We’re not sure exactly what the Aerobox will be sold for in Japan, but from a hardware and performance standpoint, we could see it fitting in just above our standard CPU guide $300-$500 system brackets. I have to consider, at the $500 price point, would I suggest someone build a system with something like a Ryzen 5 3400G instead? I probably would. But at the $300 price point, as a fully contained system, the Chuwi can be competitive, simply because it's a fully contained system that can play Borderlands 3. This is even despite some of the driver/performance issues.

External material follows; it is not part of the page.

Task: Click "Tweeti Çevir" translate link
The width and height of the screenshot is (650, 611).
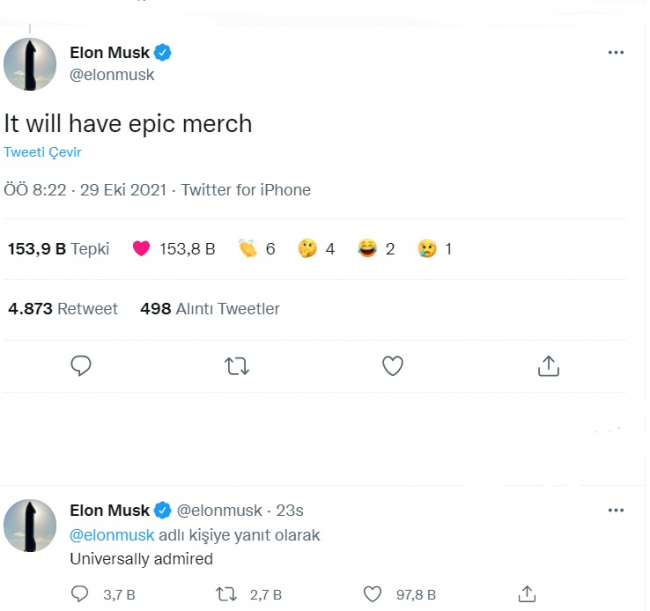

Nonetheless, it looks like Chuwi won’t be selling these outside of the Japanese market any time soon.

Options For Outside Japan

Users outside Japan that are interested in playing with an old Xbox One APU like this can turn to Aliexpress, where a vendor has motherboards available equipped with this APU. You can get the board shipped for $125, and it comes with a cooler using the standard Intel LGA115x mounting, as well as a backplate. Note that import duties may apply depending on your region, as these come from China.

Naturally, I purchased one for myself, as I like to collect these things. It is shown here on the left, compared to Chuwi Aerobox on the right.

There are some slight differences – the power delivery is different, there are four SATA ports rather than two, the rear has HDMI rather than DVI-D, but there is not spot for an M.2 Wi-Fi module. The Aliexpress one on the left also only has a 4-pin power connector, and only two 4-pin fan headers. One of the USB headers on the bottom isn’t their either. I know some users who have purchased these with differing results – one had a board with a lower grade processor (the RX-8120), another was DOA, and of course there is no warranty on these things. Mine is still a work in progress. Though based on the APU markings, my processor seems to be of the same batch as the Aerobox. It looks like I have a project for the holidays.